A difficult point for both sides--defenders and opponents alike--to acknowledge is that not all BLs are the same. I would posit three basic types.  The first group, about a third, are arguably ethical persons, helping their protege intellectually and financially, and seeking to curb bad habits.  Then there is an intermediate group of mixed character.  The final third, however, are simply rapists of boys according to the "cock has no conscience" principle.  The reluctance of BL advocates to concede the existence of the last category--plenty of horrendous examples are known--vitiates their case.  They have lots and lots of bad apples, but to hear them talk there are none at all.  They are all, we are assured, benignly enrolled in the first category, performing a useful social service.  That idealistic claim is simply untrue empirically.

The most salient problem confronting them, it would appear, is the desperate need to improve their image.  Yet locked in the cocoon of their own self-serving theories--always "irrefutable" according to their own lights--they cannot seem to grasp this imperative.  Until they can bring themselves to address the image issue, they will be beyond help.

Let me put the issue in a nutshell--with this thought experiment. Supposing some billionaire were to offer unlimited funds to a Madison Avenue firm in order to develop a campaign to improve the image of BLs. What tactics would inform that campaign?

That is truly hard to imagine.


Tuesday, July 05, 2011

Homosexuality and heterosexuality--are they inventions?

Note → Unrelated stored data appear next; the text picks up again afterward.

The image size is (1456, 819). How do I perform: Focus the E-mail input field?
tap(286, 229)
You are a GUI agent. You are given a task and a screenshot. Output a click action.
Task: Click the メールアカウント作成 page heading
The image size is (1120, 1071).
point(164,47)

During my high school years (1949-52) I first experienced a powerful attraction to members of my own sex, specifically to a fellow student, Larry S. I felt that this boy, who seemed so perfect, stood on a plane far higher than mine. I knew that for this reason, and because of the societal prohibition of what I soon learned to term “homosexuality,” I would never be able to consummate this attraction, lending the whole matter a tragic intensity. I never sought to disclose my attachment to Larry (who was in several of my classes), and I doubt that he had any inkling of the depths of my feelings. I recently saw a photograph of him, with regular features but otherwise unremarkable in appearance, and I wondered what the fuss had been about in those remote, confusing days. But that was part of the experience: the sheer enslavement to the being of another.

At about this time in my teen years I chanced to read an article in a popular magazine that purveyed the theories of romantic love espoused by Denis de Rougemont. This Swiss scholar held that romantic love was specifically invented by the Troubadour poets in twelfth-century Europe. To be sure, generic love had existed before, probably from the dawn of human history, but it was not the sort of tragic love that I had experienced. Or so I gathered from the article.

In this way I was confronted with a puzzle. To me my yearning was primal, probably biological in origin. My conviction of the primordiality of the feeling was enhanced by my sense that male same-sex love, seemingly accompanied by intense longing of the sort I had experienced, was a prominent feature of ancient Greece. On what authority I do not know, my stepfather opined (with no reference to me) that the behavior had been known way back in ancient Egypt.

How then could my experience be both timeless and specifically anchored to the twelfth century, the era when it had supposedly arisen ex novo?

Later I learned that Denis de Rougemont’s idea was not original, but rested ultimately on the concept of courtly love (amour courtois) expounded by Gaston Paris in the middle of the nineteenth century. In English the idea had been popularized by C.S. Lewis in his book The Allegory of Love (1936). It was left to Peter Dronke in the 1960s to show that romantic love flourished in many cultures prior to it purported invention in twelfth-century Europe. Thus it could scarcely have been a novelty introduced in medieval Europe.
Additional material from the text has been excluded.